Our tip: Cut down on text and incorporate a one-two minute video or photos that accurately reflect your community experience. Instead of visuals of your staff or a letter from the mayor (there are other places on your website for these items), showcase actual residents and visitors enjoying your amenities.
2. Infuse it with personality. Your entire site needs to reflect your brand strategy and personality. Incorporate your distinguishing elements – your fonts, colors, images and messaging – to let your diverse audiences, including residents, businesses, government officials and more, know what makes you different than all of the communities that surround you.
3. Enhance navigation and headlines. Like your wayfinding program directs people from Point A to Point B, your website needs to help people navigate to other important information such as events, your blog, a staff directory, etc.
If your site is built on a good content management system like WordPress or SquareSpace, it’s easy for a web designer to refresh your navigation and headlines.
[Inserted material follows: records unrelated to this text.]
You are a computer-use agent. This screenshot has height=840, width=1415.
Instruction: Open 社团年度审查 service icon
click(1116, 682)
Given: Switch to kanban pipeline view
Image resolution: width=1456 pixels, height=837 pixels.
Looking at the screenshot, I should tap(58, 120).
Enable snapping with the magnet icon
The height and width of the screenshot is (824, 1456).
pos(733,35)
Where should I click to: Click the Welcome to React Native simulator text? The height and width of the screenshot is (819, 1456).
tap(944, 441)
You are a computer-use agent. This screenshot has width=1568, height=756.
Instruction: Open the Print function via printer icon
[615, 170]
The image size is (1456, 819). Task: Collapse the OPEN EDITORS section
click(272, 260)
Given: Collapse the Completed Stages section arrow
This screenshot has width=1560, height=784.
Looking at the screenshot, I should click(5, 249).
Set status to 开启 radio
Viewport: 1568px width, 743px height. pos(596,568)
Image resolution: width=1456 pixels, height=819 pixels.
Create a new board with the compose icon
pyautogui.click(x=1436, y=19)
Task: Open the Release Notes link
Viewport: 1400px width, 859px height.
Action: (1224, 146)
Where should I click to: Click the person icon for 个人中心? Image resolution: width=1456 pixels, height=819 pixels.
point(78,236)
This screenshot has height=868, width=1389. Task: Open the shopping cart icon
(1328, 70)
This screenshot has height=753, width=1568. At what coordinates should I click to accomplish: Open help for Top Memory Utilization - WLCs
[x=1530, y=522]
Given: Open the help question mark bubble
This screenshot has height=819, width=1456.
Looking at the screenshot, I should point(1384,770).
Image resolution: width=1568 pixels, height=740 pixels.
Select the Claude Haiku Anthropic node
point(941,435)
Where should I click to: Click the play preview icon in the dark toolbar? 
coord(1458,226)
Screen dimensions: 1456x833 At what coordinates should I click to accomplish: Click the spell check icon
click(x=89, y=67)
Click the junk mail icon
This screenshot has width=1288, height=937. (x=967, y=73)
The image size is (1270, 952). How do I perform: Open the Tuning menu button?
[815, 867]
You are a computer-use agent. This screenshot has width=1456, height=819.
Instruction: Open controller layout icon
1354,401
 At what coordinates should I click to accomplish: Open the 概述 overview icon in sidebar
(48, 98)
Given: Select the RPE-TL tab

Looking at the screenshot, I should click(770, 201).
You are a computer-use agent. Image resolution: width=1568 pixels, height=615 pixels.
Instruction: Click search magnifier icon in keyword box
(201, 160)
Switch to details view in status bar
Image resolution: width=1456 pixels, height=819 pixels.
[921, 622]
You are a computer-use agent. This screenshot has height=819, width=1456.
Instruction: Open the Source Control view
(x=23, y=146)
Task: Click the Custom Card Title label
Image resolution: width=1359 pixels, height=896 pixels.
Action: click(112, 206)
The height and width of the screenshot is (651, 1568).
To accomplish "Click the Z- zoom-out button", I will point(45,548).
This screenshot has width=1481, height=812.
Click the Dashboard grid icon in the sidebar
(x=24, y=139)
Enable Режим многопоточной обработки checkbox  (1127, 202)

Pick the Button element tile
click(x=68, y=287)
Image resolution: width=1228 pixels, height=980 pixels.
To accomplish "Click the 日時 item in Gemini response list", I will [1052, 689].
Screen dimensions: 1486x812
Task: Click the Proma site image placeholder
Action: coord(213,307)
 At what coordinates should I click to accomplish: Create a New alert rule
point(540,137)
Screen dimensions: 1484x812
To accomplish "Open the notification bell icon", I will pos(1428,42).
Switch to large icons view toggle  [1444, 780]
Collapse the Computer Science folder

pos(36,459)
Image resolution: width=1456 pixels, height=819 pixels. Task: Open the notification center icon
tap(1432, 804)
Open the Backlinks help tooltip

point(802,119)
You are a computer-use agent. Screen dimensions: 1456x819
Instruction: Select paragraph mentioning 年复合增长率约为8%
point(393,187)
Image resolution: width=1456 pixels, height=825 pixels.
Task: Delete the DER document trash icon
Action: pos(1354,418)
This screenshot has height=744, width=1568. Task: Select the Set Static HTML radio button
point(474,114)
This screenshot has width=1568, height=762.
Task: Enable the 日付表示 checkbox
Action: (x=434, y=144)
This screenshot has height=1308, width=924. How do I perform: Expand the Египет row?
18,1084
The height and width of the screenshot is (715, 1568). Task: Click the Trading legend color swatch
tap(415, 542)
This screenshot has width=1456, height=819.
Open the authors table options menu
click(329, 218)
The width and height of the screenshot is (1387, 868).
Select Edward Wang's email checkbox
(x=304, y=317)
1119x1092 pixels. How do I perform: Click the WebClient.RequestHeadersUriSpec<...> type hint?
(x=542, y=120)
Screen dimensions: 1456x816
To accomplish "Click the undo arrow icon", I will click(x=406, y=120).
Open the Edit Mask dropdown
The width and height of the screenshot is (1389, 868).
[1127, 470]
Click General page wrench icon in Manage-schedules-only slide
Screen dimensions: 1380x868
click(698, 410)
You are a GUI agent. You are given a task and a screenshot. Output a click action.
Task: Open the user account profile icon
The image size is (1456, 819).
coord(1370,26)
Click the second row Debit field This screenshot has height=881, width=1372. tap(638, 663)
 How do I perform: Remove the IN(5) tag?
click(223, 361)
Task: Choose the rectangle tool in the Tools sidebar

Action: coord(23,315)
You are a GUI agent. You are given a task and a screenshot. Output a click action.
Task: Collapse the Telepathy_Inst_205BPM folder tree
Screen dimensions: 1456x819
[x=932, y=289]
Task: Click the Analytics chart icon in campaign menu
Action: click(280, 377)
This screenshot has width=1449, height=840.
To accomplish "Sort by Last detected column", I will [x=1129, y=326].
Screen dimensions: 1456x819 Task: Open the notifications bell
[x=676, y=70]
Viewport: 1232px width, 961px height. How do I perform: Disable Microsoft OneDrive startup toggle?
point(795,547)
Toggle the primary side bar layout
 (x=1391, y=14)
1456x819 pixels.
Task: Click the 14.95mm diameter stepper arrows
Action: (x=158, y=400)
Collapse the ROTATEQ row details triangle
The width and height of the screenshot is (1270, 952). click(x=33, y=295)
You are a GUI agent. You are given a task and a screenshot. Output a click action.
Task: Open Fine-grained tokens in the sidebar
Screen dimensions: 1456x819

All too often, we see community websites that overload their homepages with information. Ultimately, this leads to people bouncing within seconds of their arrival. Instead, add a little mystery and intrigue through colorful, compelling calls-to-action that direct visitors to other important areas of your site. And, don’t be afraid of a little white space!
4. Create a content calendar. If you’ve made all of these updates, you’re probably ready to sit back and relax, right? Think again. Like your front yard, your website needs constant upkeep. While you don’t need to update it every single day, you need to create a content calendar that maps out key events, announcements, articles and other information that are relevant to your audience. Not only will creating this calendar help you prioritize and organize information, but it makes implementation more turnkey.
5. Delegate responsibilities. You can’t have only one set of keys to the backend of your website. It needs ongoing attention from a variety of people who are responsible for important aspects of your community. With proper training and regular communication, you can delegate content ownership to them as long as they feel comfortable making regular updates. While you might want to reserve the homepage for yourself or a designer given its prominence, making your website a team-oriented initiative can help ensure its long-term success.